Per amore mio: l'omaggio di Roberto Vecchioni al Don Chisciotte di Cervantes



Capolavoro di Roberto Vecchioni, "Per amore mio" è uno splendido inno alla fantasia. 

Il parallelismo con il Don Chisciotte della Mancia di Cervantes non necessita di spiegazioni. L'Hidalgo Alonso si immagina cavaliere e accompagnato da un contadino, Sancho Panza, diventato scudiero, vive folli avventure immaginarie, nelle quali i mulini a vento assumono le sembianze di giganti.

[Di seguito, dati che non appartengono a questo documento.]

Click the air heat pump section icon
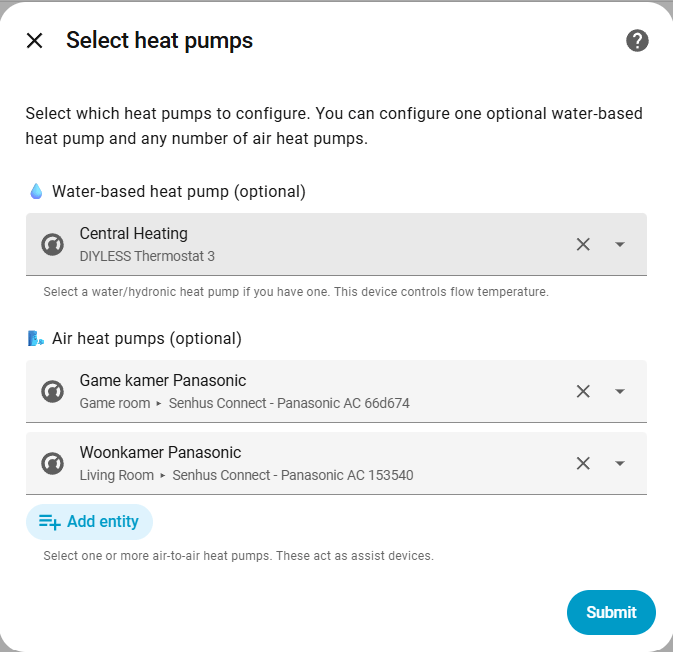 [36, 338]
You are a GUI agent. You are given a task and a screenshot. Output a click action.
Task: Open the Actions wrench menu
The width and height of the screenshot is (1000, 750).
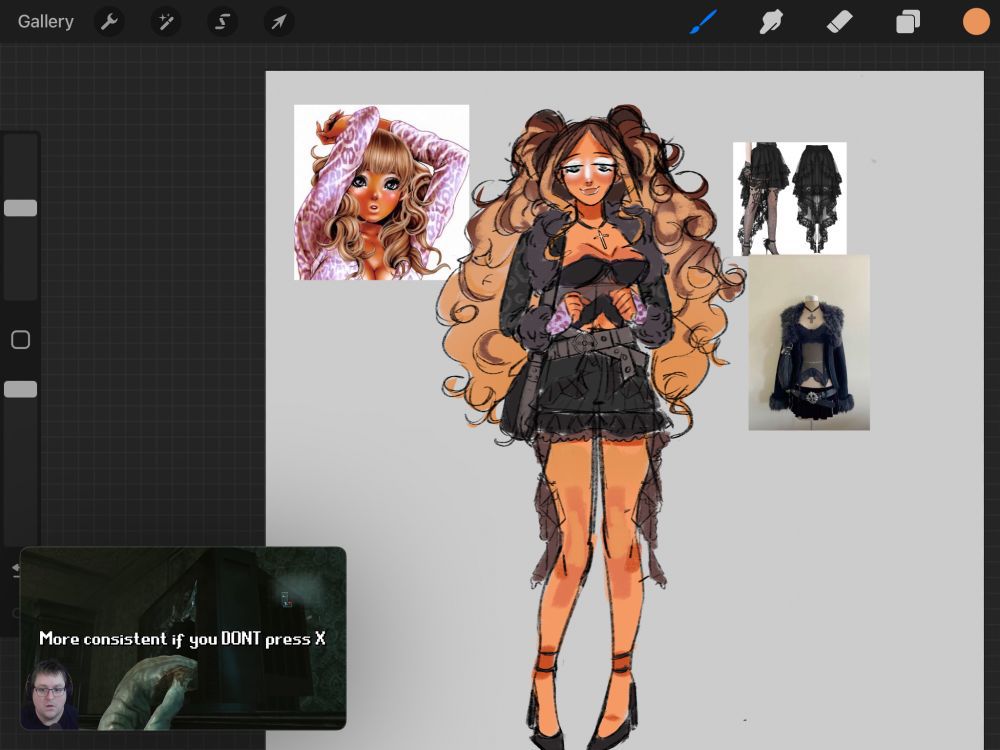tap(109, 22)
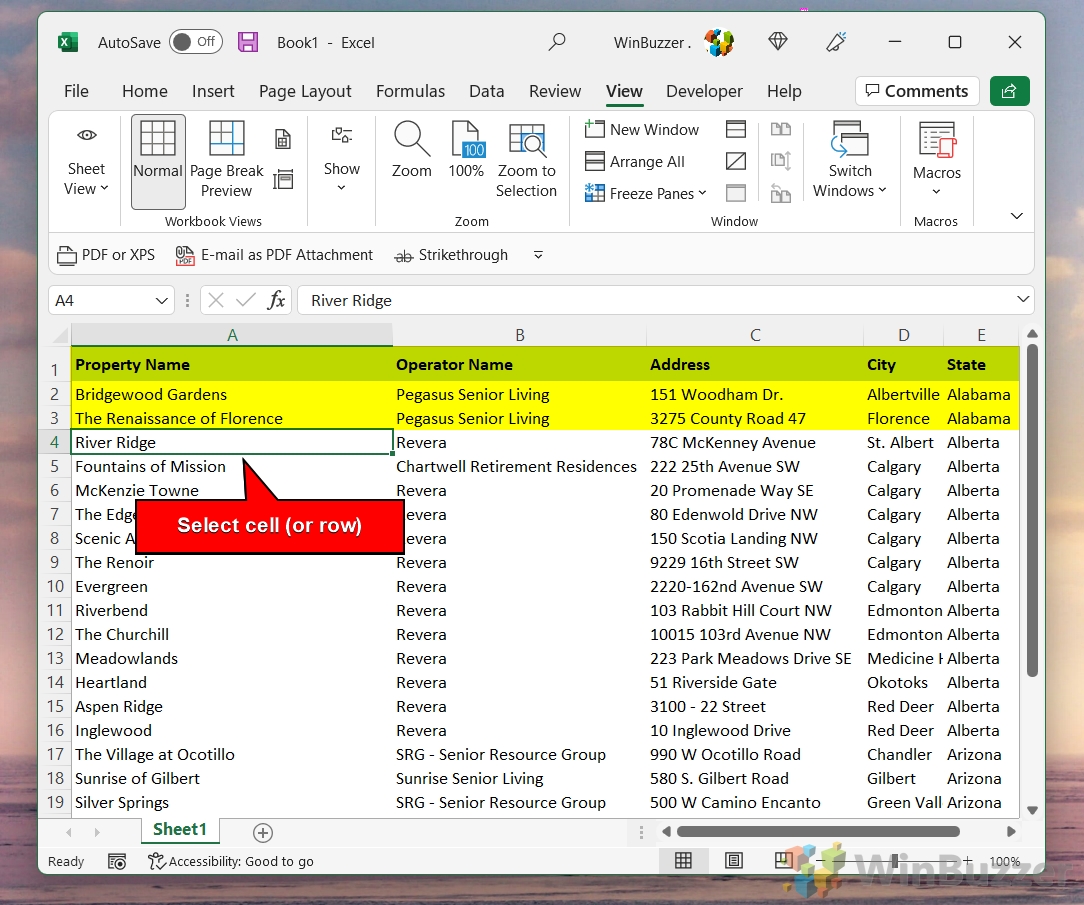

L'opera di Cervantes naturalmente era una forte critica alla nobiltà del seicento, mentre "Per amore mio" celebra idealmente la figura di Don Chisciotte: tutti noi lo diventiamo quando entriamo in una dimensione onirica, quando ci fermiamo e immaginiamo. 

Creiamo con la nostra immaginazioni mondi inesistenti, ma piacevoli: Sancho Panza è la nostra parte razionale, come lo era nella coppia con Don Chisciotte, e come Sancho Panza alla fine si immergeva in quelle stravaganti "imprese", come scudiero di un indomito cavaliere. 

E il sogno più grande è l'amore: tutti noi abbiamo avuto la nostra "Dulcinea", una donna che ci ha fatto battere il cuore, e che chiudendo gli occhi abbiamo sognato di avere al nostro fianco. 

Ci è capitato, specie da giovani, di provare quella strana "sindrome" che ci fa immaginare di essere eroi, impegnati in una serie di "imprese" fatte per scalare le posizioni nel cuore di una ragazza, come se un relazione d'amore potesse essere il premio di una raccolta punti, o l'epilogo felice di un videogioco in cui collezionare bonus e salti di livello. 

Oggi penso spesso a quanto fossi ingenuo, ma nel contempo sorrido pensando alle volte in cui anche io sono in salito al mio Ronzinante. 

Per amore mio, il testo della canzone di Roberto Vecchioni

Ragazza noi siamo bugie del tempo
Appesi come foglie al vento di Mistral
Non eri ancora nata e già ti avevo dentro
Come stanotte in questa casa di Alcazar
Ma più bello di averti è quando ti disegno
Niente ha più realtà del sogno
Il mondo non esiste
Il mondo non è vero
E ho sognato di me

Per amore, solo per amore
Dei miei occhi, delle mie parole
Con la frutta marcia fra le mani
Con la donna che non c'è domani
Per amore, solo per amore
Del bambino perso sulle scale
Per tenermi se le gambe tremano
E vedere dove gli altri guardano
No, Sancho non muore

Ho combattuto il cuore dei mulini a vento
Insieme a un vecchio pazzo che si crede me
Ho amato Dulcinea insieme ad altri cento
Ho cantato per lei, ma perché?
In un paese d'ombre fra la terra e il cielo
Ora sogno di te

Per amore, solo per amore
Dei miei gesti, delle mie parole
Delle notti che me li confondo insieme
E del vino lento fiume nelle vene
Per amore, solo per amore
Di quel viso che non può tornare
Della stella che non può cadere giù
La tua mano che non sa tenermi più
Per amore, solo per amore mio
Ho giocato sempre a strabiliare
Per amore, solo per amore mio
Dietro un velo che non puoi arrivarci tu

Per amore, solo per amore mio
Per amore solo per amore mio
Per amore, solo per amore
Per amore, solo per amore mio

Commenti

  1. Siamo tutti Don Chisciotte e nutriamo mulini a forma di giganti.
    E probabilmente non smettiamo mai.